ラトはなるほどと言いながら頷き、笑顔を向けた。
「サーシャさん、大変な生活の中、これまで本当に頑張ってこられたんですね。」
サーシャはそれを聞き、照れたような表情でラトを見つめる。
「あなたにそんな風に言っていただけるなんて、ちょっと嬉しいです。さあ、じゃあ今日は終わりにしましょうか?慣れない中たくさん手伝ってくださって、本当にありがとうございました!」
そうして二人は互いに笑顔を向け合い、その日の作業を無事に終えた。
「それじゃあ私は歩いて帰りますので、ここで!」
小神殿の外で挨拶を済ませた後、ラトは気になって再びサーシャに声を掛けた。
「歩いて帰るって…家はこの近所じゃないんですか?」
すると驚いた顔で振り返ったサーシャが、笑顔で首を振った。
「いいえ。私の家は帝都東神殿の近くなんです。ここからだと三、四十分くらい歩いたところですね。」
ラトはふと何かを思いついて顔を上げた。
「じゃあ送っていきましょう。まだ明るいですが、あの辺りまで一人で歩くとなると心配ですから。」
「でも、申し訳ないわ。」
はにかんでそう話すサーシャに微笑みかけると、ラトは彼女の背中にそっと手を当てて言った。
「どうか気にしないで。俺がそうしたいだけですから。」
サーシャの頬がほんのりと色づく。ラトはその顔を見ながら、怒ったように照れて頬を赤らめる大切な人のことを、そっと思い出していた。
― ― ―
一方、エステルはこの日もアランタリアと二人で『本鑑定』の真似事をしていた。
実際には彼による鑑定は既に終わっているので、室内では念のためそれらしい祈りを捧げてもらうなどしていたが、二日目ともなるとアランタリアはだいぶ気を抜いていて、エステルの横に座り静かに本を読み始めていた。
「あの、アラン先生?」
「アランだよ、エステル。」
彼は本から顔も上げずに無表情でそう告げる。
「もう、またそんなこと…それより本当にこんなに何もしない感じで大丈夫なのですか?」
エステルが不安そうにそう尋ねると、彼は本を静かに閉じ、エステルにあの艶っぽい笑みを見せた。
「じゃあ二人でもっと親密な接触を楽しむ?」
エステルは目を大きく開くと、ガタンと音を立てて椅子から飛び上がった。
「む、無理です!もう!どうして先生はそんなことばかり!」
「だから言ったでしょ?愛してるから。二人きりなのに手を出していないのも、あなたを大切にしたいと思っているからだよ」
彼は本を机に置いて立ち上がると、エステルに近寄り壁に押しやった。
「先生!?」
「苦しいんだ。

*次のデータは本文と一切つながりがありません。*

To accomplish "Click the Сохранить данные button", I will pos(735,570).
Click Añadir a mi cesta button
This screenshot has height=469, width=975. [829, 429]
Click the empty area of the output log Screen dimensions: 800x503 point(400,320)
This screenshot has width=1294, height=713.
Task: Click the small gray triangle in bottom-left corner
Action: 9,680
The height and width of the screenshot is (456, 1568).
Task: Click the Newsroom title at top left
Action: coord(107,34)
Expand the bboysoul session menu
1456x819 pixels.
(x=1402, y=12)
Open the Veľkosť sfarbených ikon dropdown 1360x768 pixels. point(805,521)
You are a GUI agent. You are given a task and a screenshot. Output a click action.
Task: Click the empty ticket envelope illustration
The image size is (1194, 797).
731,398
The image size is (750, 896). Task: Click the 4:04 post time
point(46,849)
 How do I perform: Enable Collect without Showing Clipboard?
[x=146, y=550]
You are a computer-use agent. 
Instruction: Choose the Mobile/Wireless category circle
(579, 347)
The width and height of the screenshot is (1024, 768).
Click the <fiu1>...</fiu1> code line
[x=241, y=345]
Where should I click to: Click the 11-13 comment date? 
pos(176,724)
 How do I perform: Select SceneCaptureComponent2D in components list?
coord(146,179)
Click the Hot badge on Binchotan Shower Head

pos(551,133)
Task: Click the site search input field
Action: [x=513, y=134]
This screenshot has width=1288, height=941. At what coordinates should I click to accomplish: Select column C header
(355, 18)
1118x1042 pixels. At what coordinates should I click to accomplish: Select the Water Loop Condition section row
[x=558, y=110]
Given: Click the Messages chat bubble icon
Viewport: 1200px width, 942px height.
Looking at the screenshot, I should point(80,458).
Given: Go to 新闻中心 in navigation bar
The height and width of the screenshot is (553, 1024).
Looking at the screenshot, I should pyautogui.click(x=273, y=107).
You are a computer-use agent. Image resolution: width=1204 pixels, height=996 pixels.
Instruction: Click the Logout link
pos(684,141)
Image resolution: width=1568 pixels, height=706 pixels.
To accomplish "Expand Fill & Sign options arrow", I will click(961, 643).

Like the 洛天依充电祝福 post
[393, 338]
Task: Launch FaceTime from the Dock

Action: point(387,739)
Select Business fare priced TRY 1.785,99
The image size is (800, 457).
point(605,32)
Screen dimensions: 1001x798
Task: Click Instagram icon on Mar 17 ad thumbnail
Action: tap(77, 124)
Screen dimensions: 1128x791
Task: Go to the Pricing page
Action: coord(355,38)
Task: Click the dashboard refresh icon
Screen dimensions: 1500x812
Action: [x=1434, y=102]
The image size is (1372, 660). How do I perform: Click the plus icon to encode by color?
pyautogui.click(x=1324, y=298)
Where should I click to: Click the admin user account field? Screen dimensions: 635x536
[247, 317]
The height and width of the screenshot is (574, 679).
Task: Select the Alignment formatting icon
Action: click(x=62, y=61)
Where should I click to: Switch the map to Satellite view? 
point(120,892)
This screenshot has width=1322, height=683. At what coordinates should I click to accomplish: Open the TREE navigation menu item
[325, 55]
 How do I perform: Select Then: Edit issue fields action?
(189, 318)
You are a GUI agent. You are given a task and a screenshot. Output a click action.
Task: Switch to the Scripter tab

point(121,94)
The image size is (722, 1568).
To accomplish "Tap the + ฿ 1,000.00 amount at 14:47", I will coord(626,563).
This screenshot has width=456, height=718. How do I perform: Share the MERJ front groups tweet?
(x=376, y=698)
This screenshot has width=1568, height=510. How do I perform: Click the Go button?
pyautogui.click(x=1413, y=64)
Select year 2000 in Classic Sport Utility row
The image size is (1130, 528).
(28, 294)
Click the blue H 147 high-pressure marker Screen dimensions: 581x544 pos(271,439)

本当は。」
「え?」
アランタリアの顔が本当に苦しそうに歪んでいくのが目に入る。
「あなたがあの男に触れるたび、嬉しそうな笑顔を見せるたびに、その小さな手を引いて、あなたを俺の腕の中に閉じ込めてしまいたくなるんだ。」
「先生……」
エステルはそれ以上の言葉を失い、ただじっと迫り来る彼を見つめている。
「今だってできることならあなたの全てを奪いたいと思っている。その美しい黒髪も、白い肌も、あの時に感じた柔らかな…」
「やめてください!」
小さくそう叫ぶと、アランタリアは動きを止めた。
「お願い、アラン。もうやめてください。何を言われても、私の心はラトさんに向いているんです。あなたは最初から私に優しかったし、今も大切な友人だと思っています。だから…」
だがその時、再び動き出した彼の手が左頬に触れた。エステルはビクッとしてその手を振り払おうとする。
「触らないで!」
「エステル、もう一度よく考えて。あの男はエステルが考えているほど誠実な男じゃないよ?」
彼は振り払おうとしたエステルの手を掴み、自分の胸元に引き寄せてそう言った。エステルは彼の言葉の意味がわからず、その状態のままアランタリアの顔を見上げた。
「どういう意味ですか?」
「知りたい?知らない方が幸せかもしれないよ?」
「…」
下を向いてしまったエステルの額に、アランタリアはすかさず口づけを落とす。ハッとしてその胸を突き飛ばしたエステルは、強い口調で彼に言った。
「私、ラトさんを信じていますから。それにもうこういうことはやめてください。今日は帰ります!」
「エステル!」
アランタリアの声を無視してその部屋を飛び出すと、エステルは前日通ったあの裏口のドアへと一直線に走っていった。
ガチャ、という音を立ててそのドアを開けると、眩しい陽射しがエステルを待ち受けていた。そしてもう一つ、いやもう一人、そこでエステルを待ちうけていたのは……
「エステリーナ様、お待ちしておりました。」
キリッとした目元が印象的な、見たことのない赤毛の女性だった。